### Action item
Return only the lines running from the one that contains "Task: Choose Cmaps" through the end of the entries, exactly, both ends included. Omit pictures.

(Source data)
━━━━

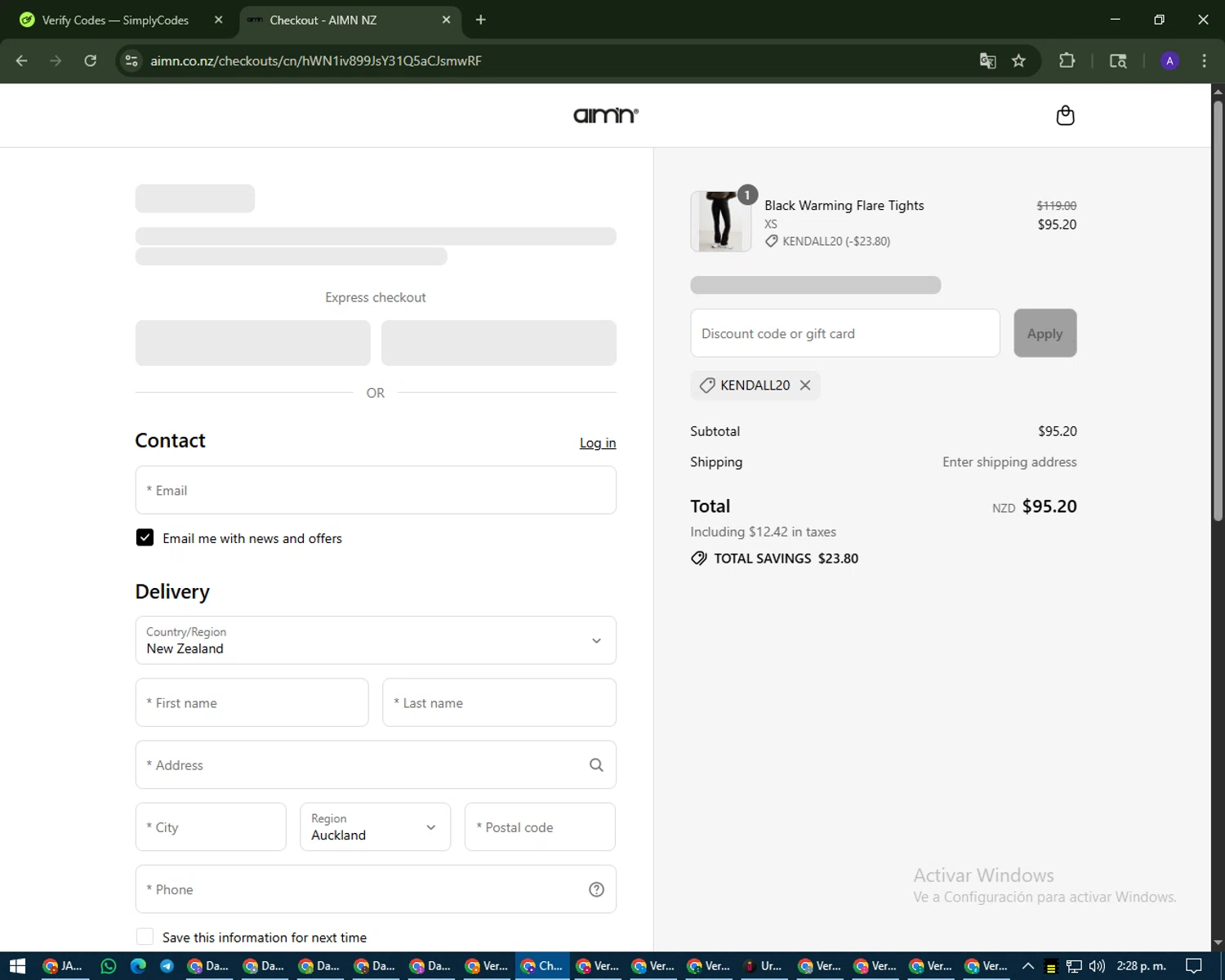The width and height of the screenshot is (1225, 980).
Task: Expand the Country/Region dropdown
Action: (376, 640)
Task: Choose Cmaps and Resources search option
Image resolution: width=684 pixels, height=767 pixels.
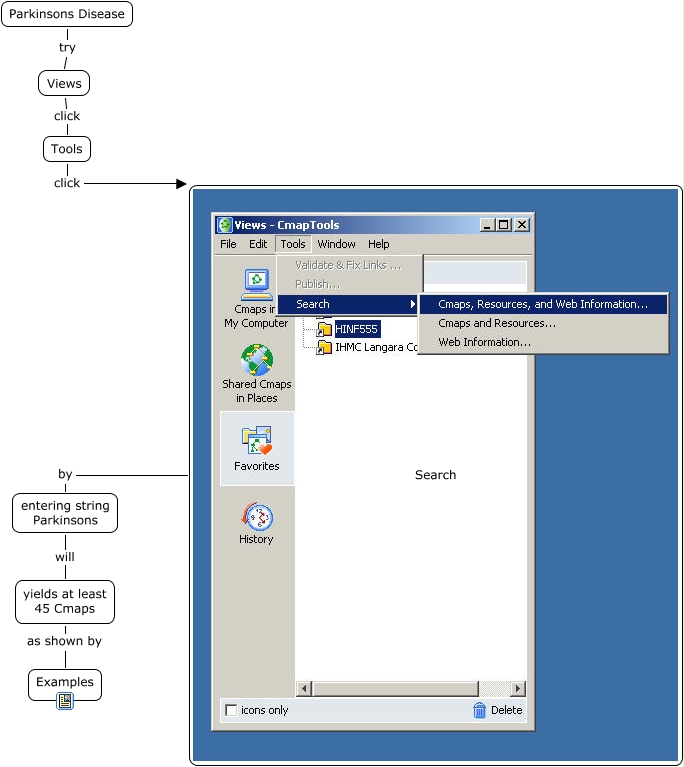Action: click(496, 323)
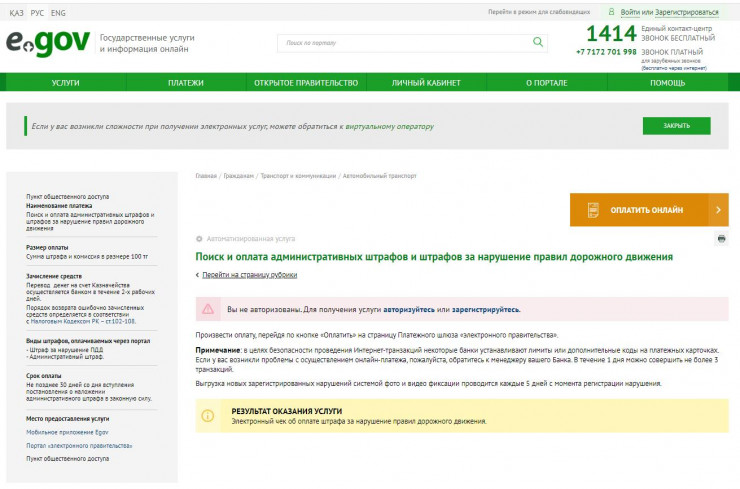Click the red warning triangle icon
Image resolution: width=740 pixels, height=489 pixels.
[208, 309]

━━━━

### Response below
Task: Choose Cmaps and Resources search option
Image resolution: width=684 pixels, height=767 pixels.
Action: click(496, 323)
Click the red warning triangle icon
Image resolution: width=740 pixels, height=489 pixels.
[208, 309]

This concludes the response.